Why am I writing some more?  Not sure, but I can say that writing on a blog is much easier.  Scientific writing can seem so mechanical ("In this aim, I will perform XYZ.  To perform X, I will use A to examine B.  This will tell me about C...").  Ugh.  Makes me want to hire a robot to write it for me.  But on the other hand, the best scientific writing is still an artisanal product.  It's like it's carved from a stone with a chisel over many months, with not a single word misplaced or misused, somehow weaving together often multiple strands of logic into a cohesive narrative.  The very very best scientific writing, in fact, is the stuff that makes you feel smarter while you're reading it, like when you're reading about one experiment and it's written so you think "wouldn't it be cool if they did XXX", and then you turn the page and it says "To test for that possibility, we performed XXX."  Man, that's awesome!  I'll get there one day.

It also occurs to me that my scientific writing suffers from the "first pancake" phenomenon–you know, when the first pancake never comes out quite right.  I think I just have to write the thing twice, almost from start to finish, before it's any good.  The first time, I just have to get the ideas out, and the very act of writing them down makes my thinking evolve.  So the beginning never quite matches the end.

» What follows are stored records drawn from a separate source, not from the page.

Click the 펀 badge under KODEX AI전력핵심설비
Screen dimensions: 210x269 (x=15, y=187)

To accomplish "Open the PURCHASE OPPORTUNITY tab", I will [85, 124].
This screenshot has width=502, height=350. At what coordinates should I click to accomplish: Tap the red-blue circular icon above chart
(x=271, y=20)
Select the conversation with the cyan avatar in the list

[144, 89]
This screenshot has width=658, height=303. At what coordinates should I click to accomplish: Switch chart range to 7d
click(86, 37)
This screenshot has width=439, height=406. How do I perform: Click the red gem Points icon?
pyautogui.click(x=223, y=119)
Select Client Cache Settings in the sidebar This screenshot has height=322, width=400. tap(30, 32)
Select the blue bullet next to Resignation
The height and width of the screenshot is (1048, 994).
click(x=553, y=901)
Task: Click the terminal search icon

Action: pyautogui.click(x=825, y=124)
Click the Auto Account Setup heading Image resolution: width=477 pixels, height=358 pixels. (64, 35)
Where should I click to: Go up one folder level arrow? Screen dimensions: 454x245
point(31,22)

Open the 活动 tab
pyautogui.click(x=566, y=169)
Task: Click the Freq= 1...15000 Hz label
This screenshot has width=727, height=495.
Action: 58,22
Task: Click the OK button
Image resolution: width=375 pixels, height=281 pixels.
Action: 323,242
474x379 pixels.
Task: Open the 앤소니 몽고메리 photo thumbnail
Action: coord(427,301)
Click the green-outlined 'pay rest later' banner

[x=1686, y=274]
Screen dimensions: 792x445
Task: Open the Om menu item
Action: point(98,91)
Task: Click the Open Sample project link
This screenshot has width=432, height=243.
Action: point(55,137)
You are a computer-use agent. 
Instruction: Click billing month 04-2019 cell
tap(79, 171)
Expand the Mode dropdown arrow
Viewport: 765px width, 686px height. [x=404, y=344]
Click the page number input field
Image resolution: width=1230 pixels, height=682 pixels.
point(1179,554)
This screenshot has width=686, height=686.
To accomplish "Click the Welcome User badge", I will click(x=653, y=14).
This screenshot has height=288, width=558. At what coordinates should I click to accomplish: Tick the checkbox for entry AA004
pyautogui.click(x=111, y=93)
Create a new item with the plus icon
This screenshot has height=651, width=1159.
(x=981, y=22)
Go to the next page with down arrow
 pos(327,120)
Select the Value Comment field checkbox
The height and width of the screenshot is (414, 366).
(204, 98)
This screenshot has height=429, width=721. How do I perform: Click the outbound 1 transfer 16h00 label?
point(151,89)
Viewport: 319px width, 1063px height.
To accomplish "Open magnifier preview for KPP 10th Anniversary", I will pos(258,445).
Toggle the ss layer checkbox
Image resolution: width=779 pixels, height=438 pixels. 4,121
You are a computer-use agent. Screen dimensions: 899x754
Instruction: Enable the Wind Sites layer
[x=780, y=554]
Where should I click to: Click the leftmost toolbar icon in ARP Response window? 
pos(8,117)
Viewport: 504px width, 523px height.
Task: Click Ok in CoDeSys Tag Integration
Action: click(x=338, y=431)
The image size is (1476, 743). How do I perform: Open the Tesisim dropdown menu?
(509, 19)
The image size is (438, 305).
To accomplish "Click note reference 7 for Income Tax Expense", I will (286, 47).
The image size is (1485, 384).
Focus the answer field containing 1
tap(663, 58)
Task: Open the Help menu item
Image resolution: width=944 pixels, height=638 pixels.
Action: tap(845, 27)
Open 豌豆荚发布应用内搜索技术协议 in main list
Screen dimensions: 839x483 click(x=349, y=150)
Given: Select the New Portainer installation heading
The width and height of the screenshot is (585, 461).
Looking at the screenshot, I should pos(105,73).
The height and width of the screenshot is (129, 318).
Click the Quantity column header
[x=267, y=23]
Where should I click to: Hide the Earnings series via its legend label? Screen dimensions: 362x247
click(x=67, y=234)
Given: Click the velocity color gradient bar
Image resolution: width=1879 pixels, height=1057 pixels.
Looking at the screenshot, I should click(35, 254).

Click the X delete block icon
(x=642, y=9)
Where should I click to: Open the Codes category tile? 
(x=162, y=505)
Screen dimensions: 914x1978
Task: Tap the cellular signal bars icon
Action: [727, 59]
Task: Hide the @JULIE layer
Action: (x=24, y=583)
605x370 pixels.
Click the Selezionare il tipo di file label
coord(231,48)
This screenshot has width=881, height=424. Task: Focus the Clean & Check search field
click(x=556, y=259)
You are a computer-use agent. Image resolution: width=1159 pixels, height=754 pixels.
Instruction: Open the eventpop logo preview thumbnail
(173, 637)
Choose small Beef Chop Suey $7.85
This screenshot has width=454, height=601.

Rewriting is not fun (and certainly wasn't when Olivia told me my first draft sucked (very nicely and constructively, though!)), but the writing is much better for it.

Anyway, whatever, I'm just happy to have submitted something mostly coherent.  The nice thing is that I feel like I really clarified my thoughts while writing this thing, which is a good thing, and I'm really excited about the work and about the educational/broader impacts thing we proposed.  But that's a subject for another blog post...

Wednesday, July 3, 2013

An essay about Marshall's iceFISH paper

Lenny Teytelman, being the awesome guy that he is, has set up what he calls an "anti-journal club" on PubChase.  The idea is that these are essays by the authors that describe some more personal aspect of the story behind their paper.  (Most journal clubs are just exercises in destroying a paper, which is much less fun over time.)  I wrote one about Marshall's iceFISH paper in Nature Methods.  I really like the concept!